*TASK INSTRUCTIONS*: The entries shown below are to be printed in full, unaltered.

*PROVIDED RECORDS*:
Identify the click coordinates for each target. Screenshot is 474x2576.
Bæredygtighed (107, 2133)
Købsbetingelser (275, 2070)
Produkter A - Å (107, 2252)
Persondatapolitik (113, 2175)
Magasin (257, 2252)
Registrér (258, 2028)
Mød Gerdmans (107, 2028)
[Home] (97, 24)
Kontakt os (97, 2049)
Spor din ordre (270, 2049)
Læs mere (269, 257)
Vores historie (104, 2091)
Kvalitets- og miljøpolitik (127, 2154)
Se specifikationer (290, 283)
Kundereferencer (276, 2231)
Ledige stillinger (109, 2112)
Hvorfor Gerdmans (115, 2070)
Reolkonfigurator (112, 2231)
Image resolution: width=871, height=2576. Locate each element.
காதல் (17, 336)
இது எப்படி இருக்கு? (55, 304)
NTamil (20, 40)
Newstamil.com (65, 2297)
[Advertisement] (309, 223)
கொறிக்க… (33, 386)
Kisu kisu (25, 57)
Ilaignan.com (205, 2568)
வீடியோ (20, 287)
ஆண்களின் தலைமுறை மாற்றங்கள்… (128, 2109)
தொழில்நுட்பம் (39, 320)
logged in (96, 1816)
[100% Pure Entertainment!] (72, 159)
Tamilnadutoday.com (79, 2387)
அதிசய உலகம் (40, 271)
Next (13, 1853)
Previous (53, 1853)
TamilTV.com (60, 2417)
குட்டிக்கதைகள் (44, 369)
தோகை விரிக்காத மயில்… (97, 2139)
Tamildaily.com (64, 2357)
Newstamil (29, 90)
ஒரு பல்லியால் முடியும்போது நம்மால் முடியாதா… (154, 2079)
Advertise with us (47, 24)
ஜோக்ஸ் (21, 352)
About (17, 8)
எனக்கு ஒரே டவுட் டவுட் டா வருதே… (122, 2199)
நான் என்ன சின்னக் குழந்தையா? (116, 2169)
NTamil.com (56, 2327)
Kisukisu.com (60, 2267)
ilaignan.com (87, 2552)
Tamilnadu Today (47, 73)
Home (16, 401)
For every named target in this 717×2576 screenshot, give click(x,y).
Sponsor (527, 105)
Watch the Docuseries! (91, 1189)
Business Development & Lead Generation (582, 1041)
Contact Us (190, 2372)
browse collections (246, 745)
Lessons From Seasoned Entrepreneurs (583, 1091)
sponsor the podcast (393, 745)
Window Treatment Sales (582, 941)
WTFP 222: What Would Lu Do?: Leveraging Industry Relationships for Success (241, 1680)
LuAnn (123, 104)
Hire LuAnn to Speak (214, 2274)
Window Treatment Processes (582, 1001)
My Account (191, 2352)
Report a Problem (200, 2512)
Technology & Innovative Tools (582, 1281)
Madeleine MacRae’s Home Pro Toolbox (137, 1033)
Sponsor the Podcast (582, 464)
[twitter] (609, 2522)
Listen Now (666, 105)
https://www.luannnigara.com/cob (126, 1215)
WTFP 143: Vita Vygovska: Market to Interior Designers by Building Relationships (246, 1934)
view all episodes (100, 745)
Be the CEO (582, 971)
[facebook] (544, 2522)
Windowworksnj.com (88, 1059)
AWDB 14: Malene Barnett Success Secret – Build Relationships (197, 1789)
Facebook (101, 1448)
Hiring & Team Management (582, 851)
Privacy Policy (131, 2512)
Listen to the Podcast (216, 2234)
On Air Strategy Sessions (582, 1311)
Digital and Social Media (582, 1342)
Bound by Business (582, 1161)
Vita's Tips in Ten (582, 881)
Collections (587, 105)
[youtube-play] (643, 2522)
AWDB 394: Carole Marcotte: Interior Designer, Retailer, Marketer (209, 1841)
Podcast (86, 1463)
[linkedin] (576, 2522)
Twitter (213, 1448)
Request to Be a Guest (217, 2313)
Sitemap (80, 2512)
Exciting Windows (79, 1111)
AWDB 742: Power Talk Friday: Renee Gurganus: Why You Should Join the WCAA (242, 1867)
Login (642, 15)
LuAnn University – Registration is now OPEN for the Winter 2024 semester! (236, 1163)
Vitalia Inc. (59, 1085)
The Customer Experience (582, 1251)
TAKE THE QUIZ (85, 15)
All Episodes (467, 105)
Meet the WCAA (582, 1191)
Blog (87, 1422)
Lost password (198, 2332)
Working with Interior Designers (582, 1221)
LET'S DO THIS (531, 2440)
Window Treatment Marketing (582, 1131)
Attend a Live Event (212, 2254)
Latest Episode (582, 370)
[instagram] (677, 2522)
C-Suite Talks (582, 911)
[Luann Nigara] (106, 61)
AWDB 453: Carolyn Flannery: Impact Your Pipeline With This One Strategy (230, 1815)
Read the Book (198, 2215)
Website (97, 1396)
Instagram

*OUTPUT OF THE EXERCISE*:
Identify the click coordinates for each target. Screenshot is 474x2576.
Bæredygtighed (107, 2133)
Købsbetingelser (275, 2070)
Produkter A - Å (107, 2252)
Persondatapolitik (113, 2175)
Magasin (257, 2252)
Registrér (258, 2028)
Mød Gerdmans (107, 2028)
[Home] (97, 24)
Kontakt os (97, 2049)
Spor din ordre (270, 2049)
Læs mere (269, 257)
Vores historie (104, 2091)
Kvalitets- og miljøpolitik (127, 2154)
Se specifikationer (290, 283)
Kundereferencer (276, 2231)
Ledige stillinger (109, 2112)
Hvorfor Gerdmans (115, 2070)
Reolkonfigurator (112, 2231)
Image resolution: width=871, height=2576. Locate each element.
காதல் (17, 336)
இது எப்படி இருக்கு? (55, 304)
NTamil (20, 40)
Newstamil.com (65, 2297)
[Advertisement] (309, 223)
கொறிக்க… (33, 386)
Kisu kisu (25, 57)
Ilaignan.com (205, 2568)
வீடியோ (20, 287)
ஆண்களின் தலைமுறை மாற்றங்கள்… (128, 2109)
தொழில்நுட்பம் (39, 320)
logged in (96, 1816)
[100% Pure Entertainment!] (72, 159)
Tamilnadutoday.com (79, 2387)
அதிசய உலகம் (40, 271)
Next (13, 1853)
Previous (53, 1853)
TamilTV.com (60, 2417)
குட்டிக்கதைகள் (44, 369)
தோகை விரிக்காத மயில்… (97, 2139)
Tamildaily.com (64, 2357)
Newstamil (29, 90)
ஒரு பல்லியால் முடியும்போது நம்மால் முடியாதா… (154, 2079)
Advertise with us (47, 24)
ஜோக்ஸ் (21, 352)
About (17, 8)
எனக்கு ஒரே டவுட் டவுட் டா வருதே… (122, 2199)
நான் என்ன சின்னக் குழந்தையா? (116, 2169)
NTamil.com (56, 2327)
Kisukisu.com (60, 2267)
ilaignan.com (87, 2552)
Tamilnadu Today (47, 73)
Home (16, 401)
For every named target in this 717×2576 screenshot, give click(x,y).
Sponsor (527, 105)
Watch the Docuseries! (91, 1189)
Business Development & Lead Generation (582, 1041)
Contact Us (190, 2372)
browse collections (246, 745)
Lessons From Seasoned Entrepreneurs (583, 1091)
sponsor the podcast (393, 745)
Window Treatment Sales (582, 941)
WTFP 222: What Would Lu Do?: Leveraging Industry Relationships for Success (241, 1680)
LuAnn (123, 104)
Hire LuAnn to Speak (214, 2274)
Window Treatment Processes (582, 1001)
My Account (191, 2352)
Report a Problem (200, 2512)
Technology & Innovative Tools (582, 1281)
Madeleine MacRae’s Home Pro Toolbox (137, 1033)
Sponsor the Podcast (582, 464)
[twitter] (609, 2522)
Listen Now (666, 105)
https://www.luannnigara.com/cob (126, 1215)
WTFP 143: Vita Vygovska: Market to Interior Designers by Building Relationships (246, 1934)
view all episodes (100, 745)
Be the CEO (582, 971)
[facebook] (544, 2522)
Windowworksnj.com (88, 1059)
AWDB 14: Malene Barnett Success Secret – Build Relationships (197, 1789)
Facebook (101, 1448)
Hiring & Team Management (582, 851)
Privacy Policy (131, 2512)
Listen to the Podcast (216, 2234)
On Air Strategy Sessions (582, 1311)
Digital and Social Media (582, 1342)
Bound by Business (582, 1161)
Vita's Tips in Ten (582, 881)
Collections (587, 105)
[youtube-play] (643, 2522)
AWDB 394: Carole Marcotte: Interior Designer, Retailer, Marketer (209, 1841)
Podcast (86, 1463)
[linkedin] (576, 2522)
Twitter (213, 1448)
Request to Be a Guest (217, 2313)
Sitemap (80, 2512)
Exciting Windows (79, 1111)
AWDB 742: Power Talk Friday: Renee Gurganus: Why You Should Join the WCAA (242, 1867)
Login (642, 15)
LuAnn University – Registration is now OPEN for the Winter 2024 semester! (236, 1163)
Vitalia Inc. (59, 1085)
The Customer Experience (582, 1251)
TAKE THE QUIZ (85, 15)
All Episodes (467, 105)
Meet the WCAA (582, 1191)
Blog (87, 1422)
Lost password (198, 2332)
Working with Interior Designers (582, 1221)
LET'S DO THIS (531, 2440)
Window Treatment Marketing (582, 1131)
Attend a Live Event (212, 2254)
Latest Episode (582, 370)
[instagram] (677, 2522)
C-Suite Talks (582, 911)
[Luann Nigara] (106, 61)
AWDB 453: Carolyn Flannery: Impact Your Pipeline With This One Strategy (230, 1815)
Read the Book (198, 2215)
Website (97, 1396)
Instagram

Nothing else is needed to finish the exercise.